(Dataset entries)
*-*-*
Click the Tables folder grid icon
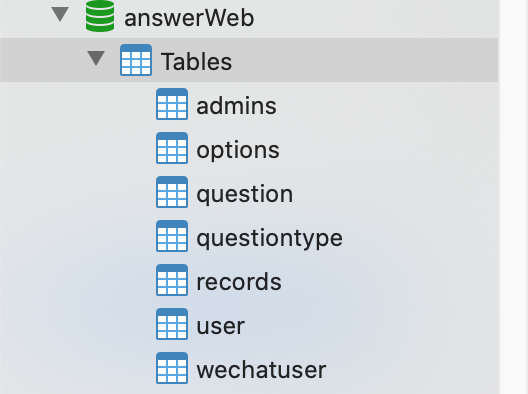This screenshot has height=394, width=528. point(136,60)
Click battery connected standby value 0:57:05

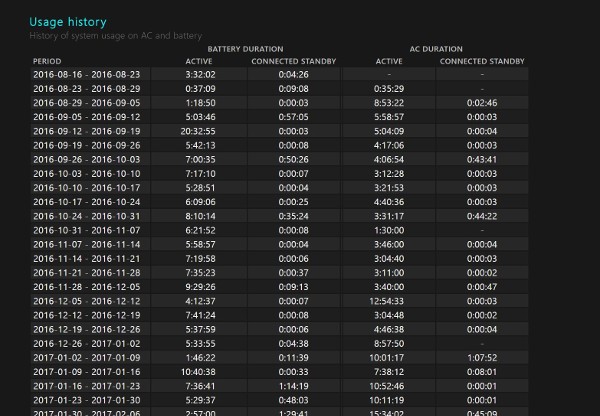294,116
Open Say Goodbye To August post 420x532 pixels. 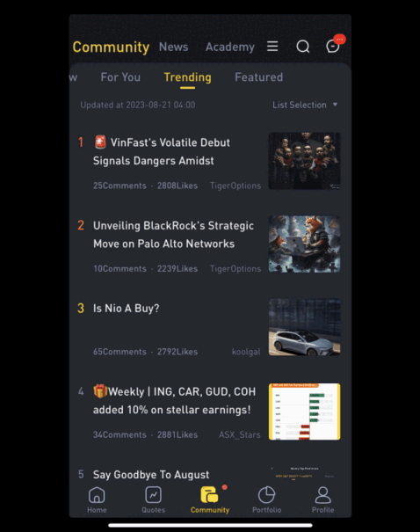click(x=151, y=475)
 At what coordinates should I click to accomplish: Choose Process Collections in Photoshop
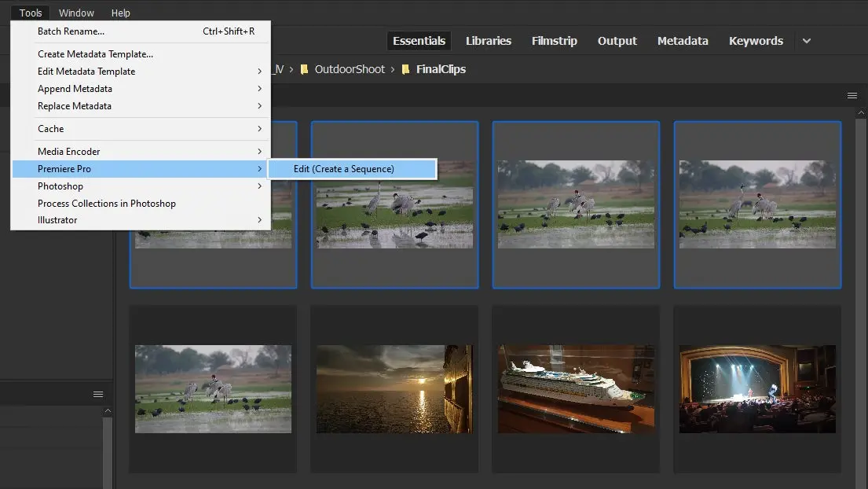pos(107,203)
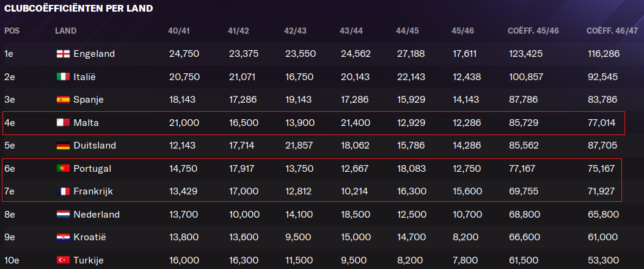The height and width of the screenshot is (269, 644).
Task: Sort by LAND column header
Action: 65,31
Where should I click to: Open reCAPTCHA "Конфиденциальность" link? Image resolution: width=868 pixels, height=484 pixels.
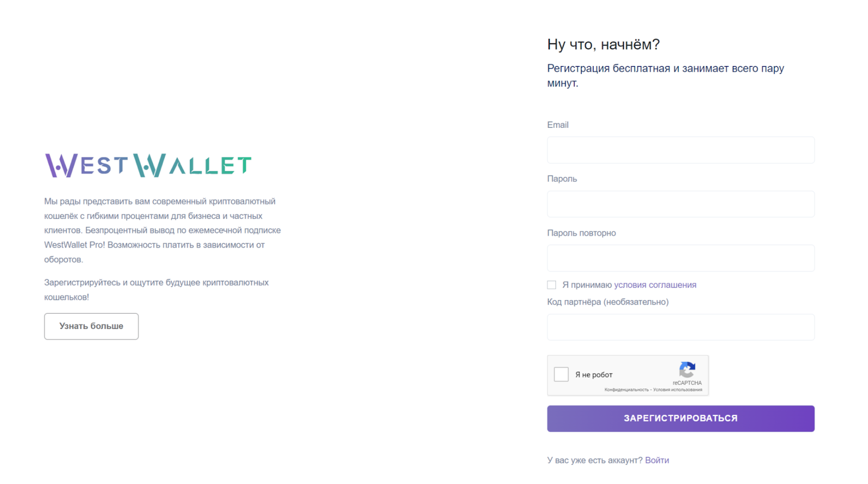(626, 390)
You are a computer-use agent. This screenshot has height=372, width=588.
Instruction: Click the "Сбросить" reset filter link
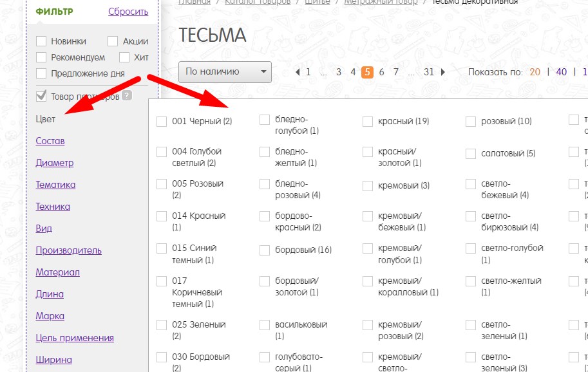coord(128,12)
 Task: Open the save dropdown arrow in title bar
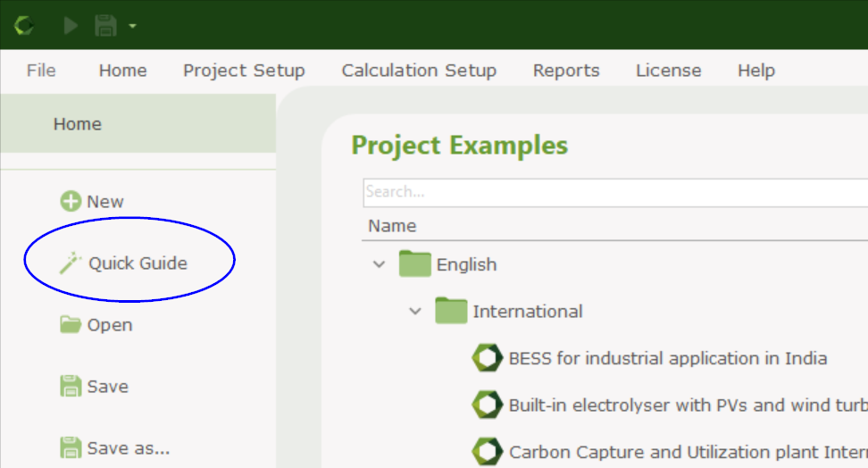click(132, 26)
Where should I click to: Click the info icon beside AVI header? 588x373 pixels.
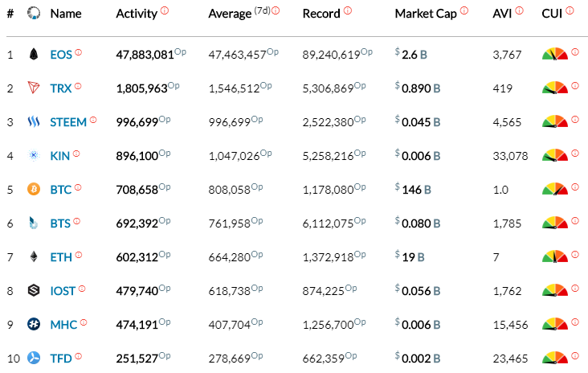pyautogui.click(x=520, y=10)
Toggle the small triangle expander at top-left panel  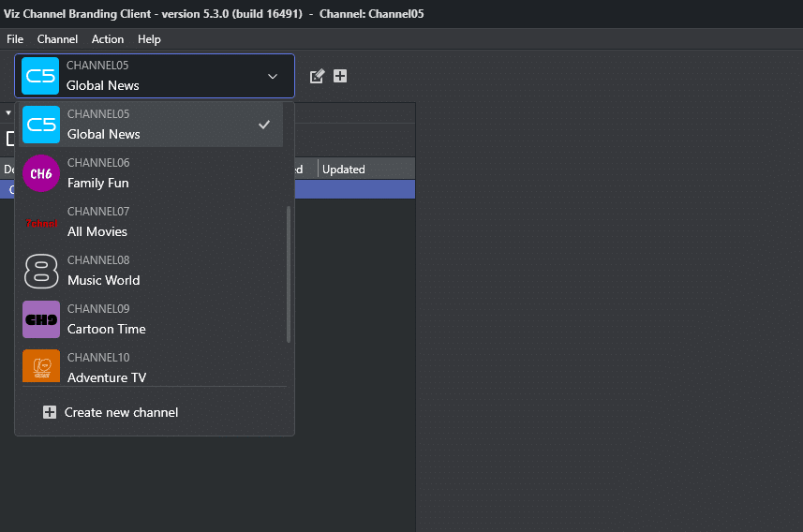tap(7, 112)
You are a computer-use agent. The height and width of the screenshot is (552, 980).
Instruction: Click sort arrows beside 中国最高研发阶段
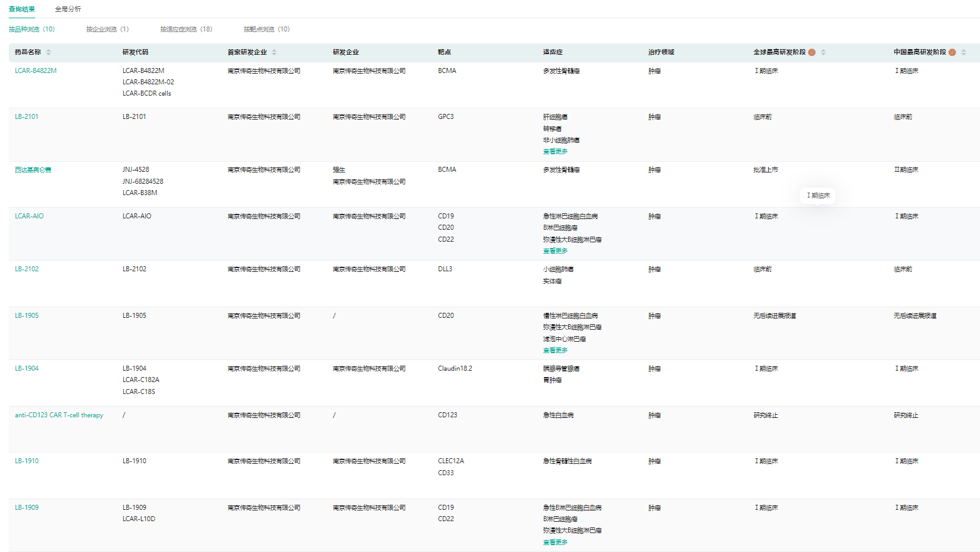point(964,52)
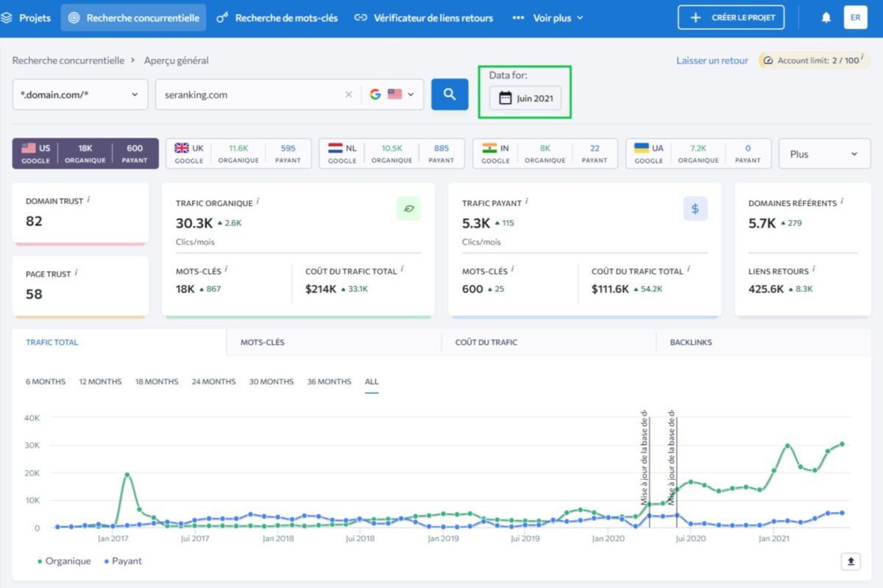Open the notifications bell
This screenshot has height=588, width=883.
tap(826, 18)
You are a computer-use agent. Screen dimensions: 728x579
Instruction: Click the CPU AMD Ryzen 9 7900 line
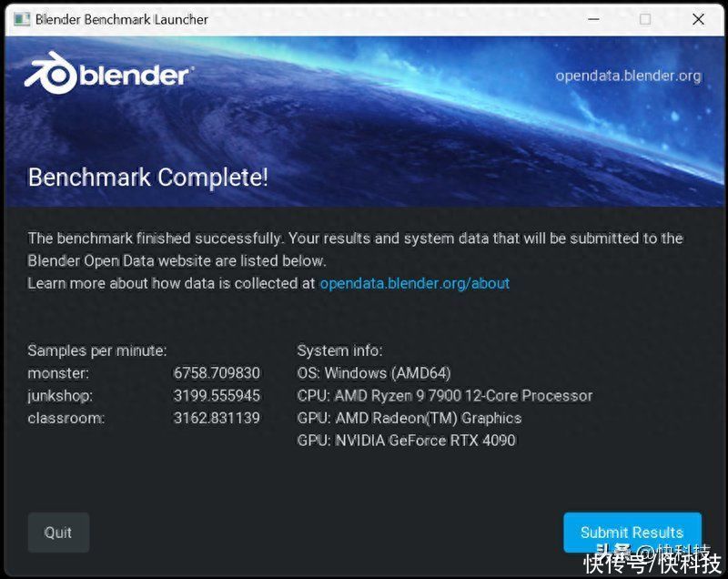(445, 396)
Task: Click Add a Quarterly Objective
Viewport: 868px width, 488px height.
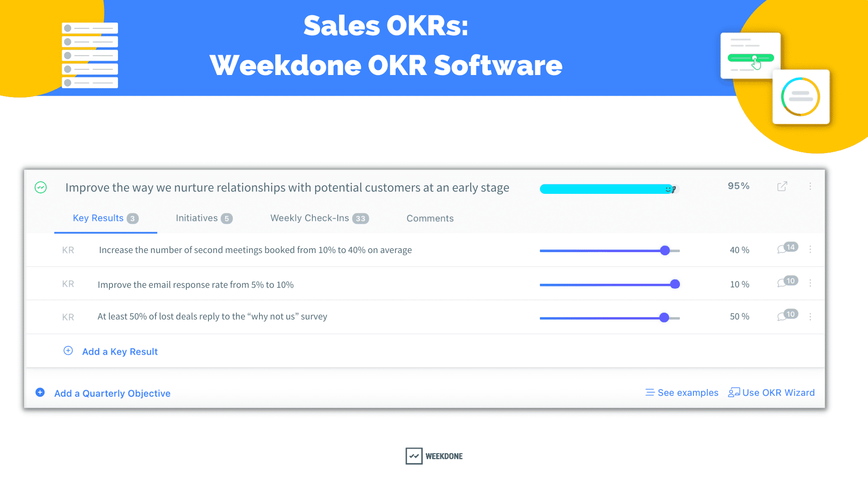Action: click(112, 393)
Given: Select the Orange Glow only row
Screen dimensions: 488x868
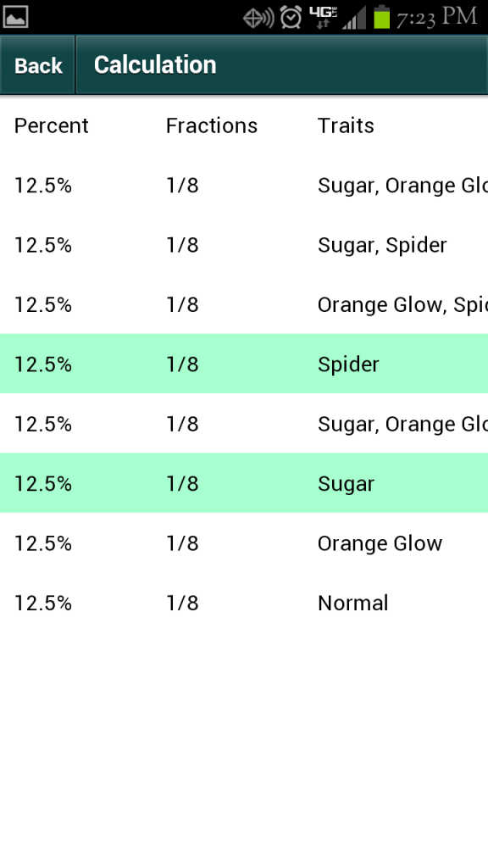Looking at the screenshot, I should pyautogui.click(x=244, y=543).
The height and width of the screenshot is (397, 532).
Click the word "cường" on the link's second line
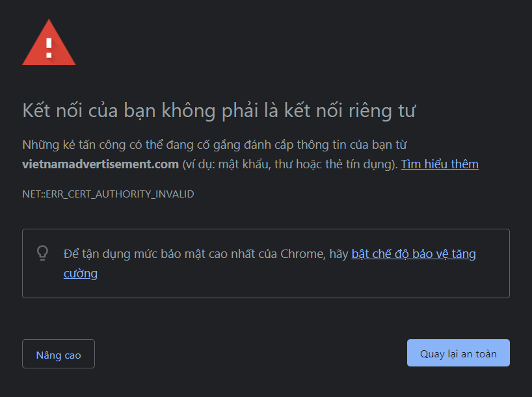point(81,274)

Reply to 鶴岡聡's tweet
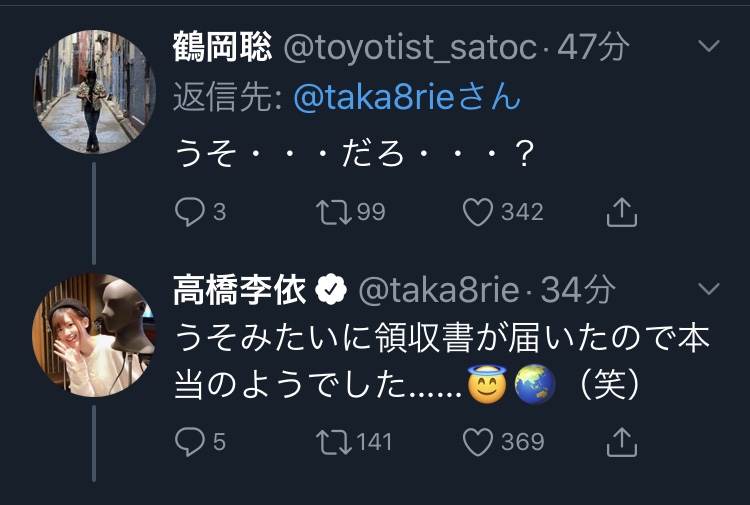click(189, 212)
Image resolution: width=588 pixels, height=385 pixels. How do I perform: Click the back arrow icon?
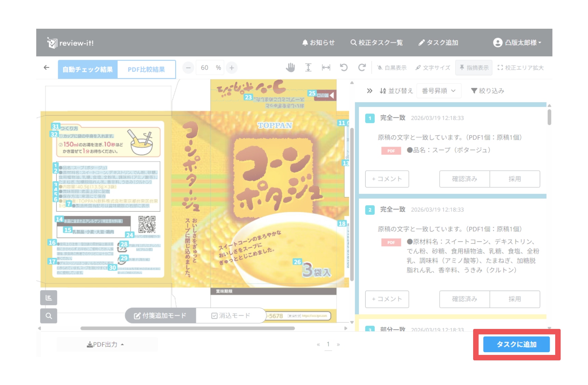point(46,68)
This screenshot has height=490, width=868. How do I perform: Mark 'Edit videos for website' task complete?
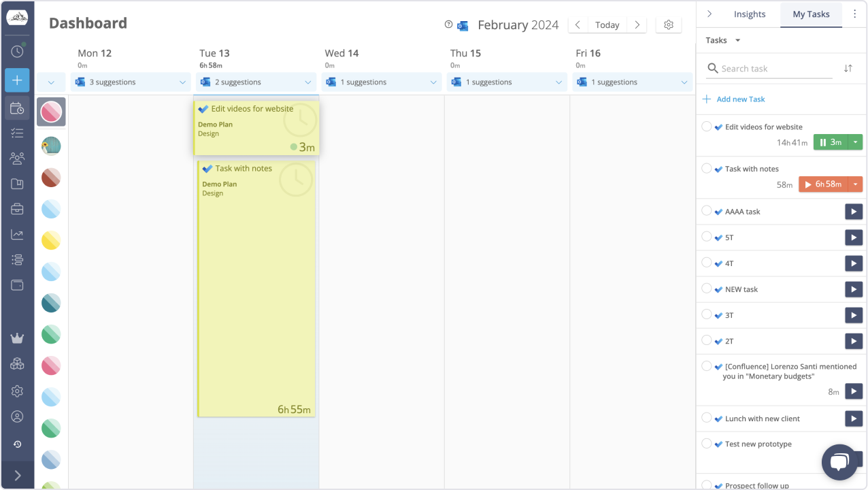(x=706, y=127)
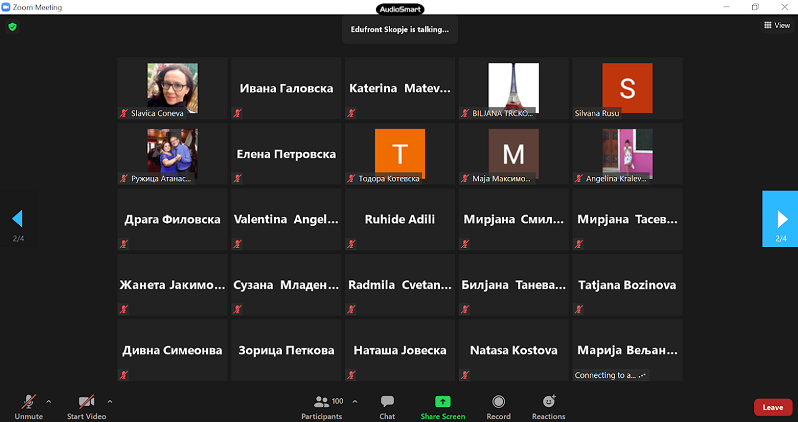Viewport: 798px width, 422px height.
Task: Click the green encryption shield icon
Action: pos(13,27)
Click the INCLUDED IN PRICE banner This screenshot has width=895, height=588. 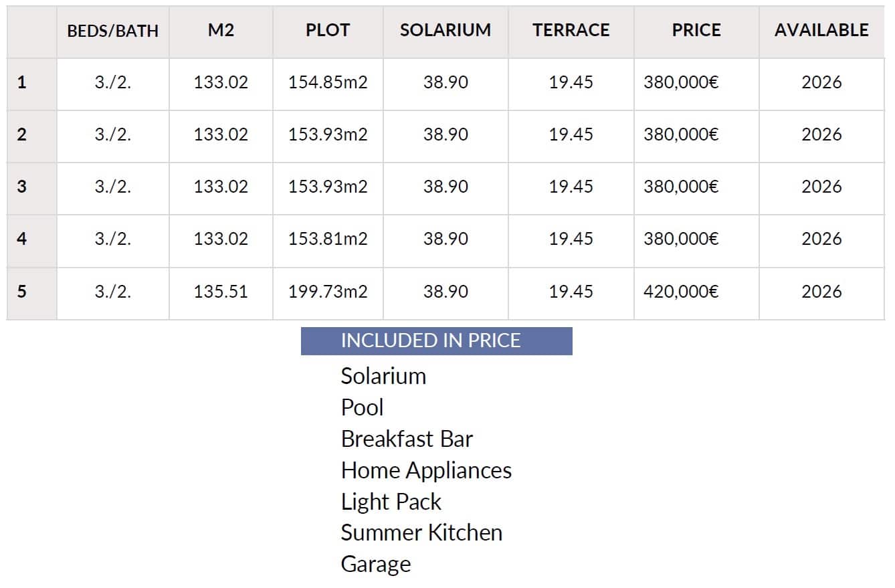[436, 340]
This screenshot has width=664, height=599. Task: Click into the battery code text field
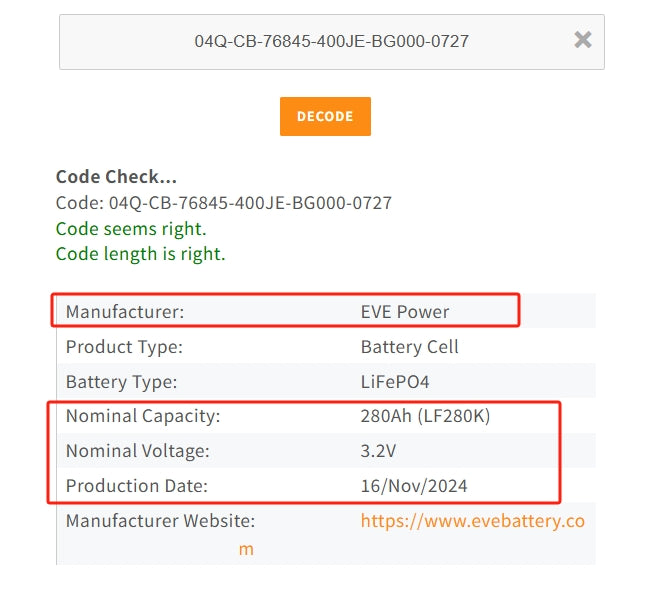(331, 42)
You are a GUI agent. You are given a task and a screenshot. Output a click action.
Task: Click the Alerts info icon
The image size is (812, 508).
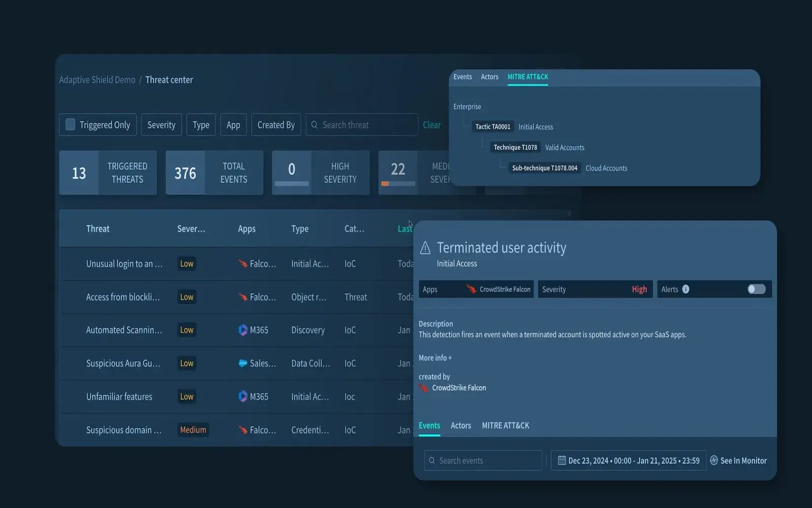pos(686,289)
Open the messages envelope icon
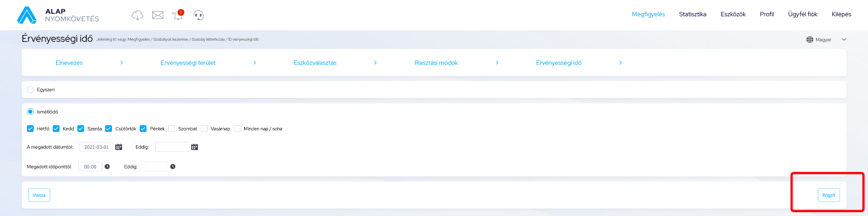Image resolution: width=868 pixels, height=216 pixels. point(158,15)
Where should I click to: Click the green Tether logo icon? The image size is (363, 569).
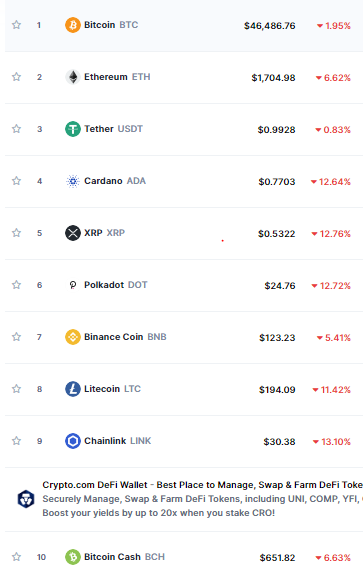pyautogui.click(x=73, y=129)
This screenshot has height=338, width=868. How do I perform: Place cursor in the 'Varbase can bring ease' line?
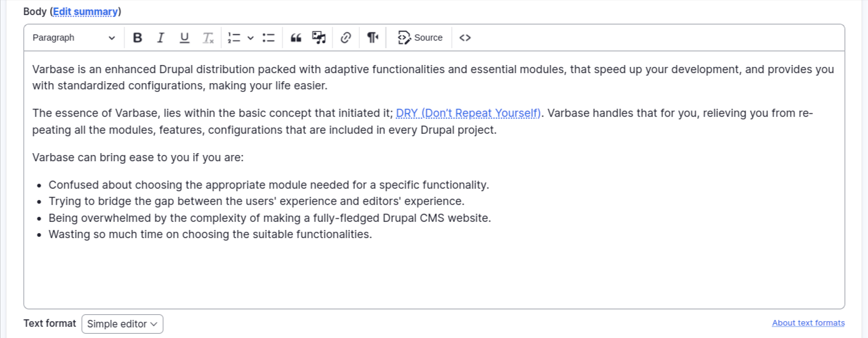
*-*-*
Scan the entries and show every line in which the word "agent" is found.

## SOLUTION FOR THIS EXERCISE:
You are a computer-use agent. This screenshot has height=372, width=588.
You are a computer-use agent. The height and width of the screenshot is (552, 980).
You are a computer-use agent. Screen dimensions: 728x579
You are a GUI agent. You are given a task and a screenshot. Output a click action.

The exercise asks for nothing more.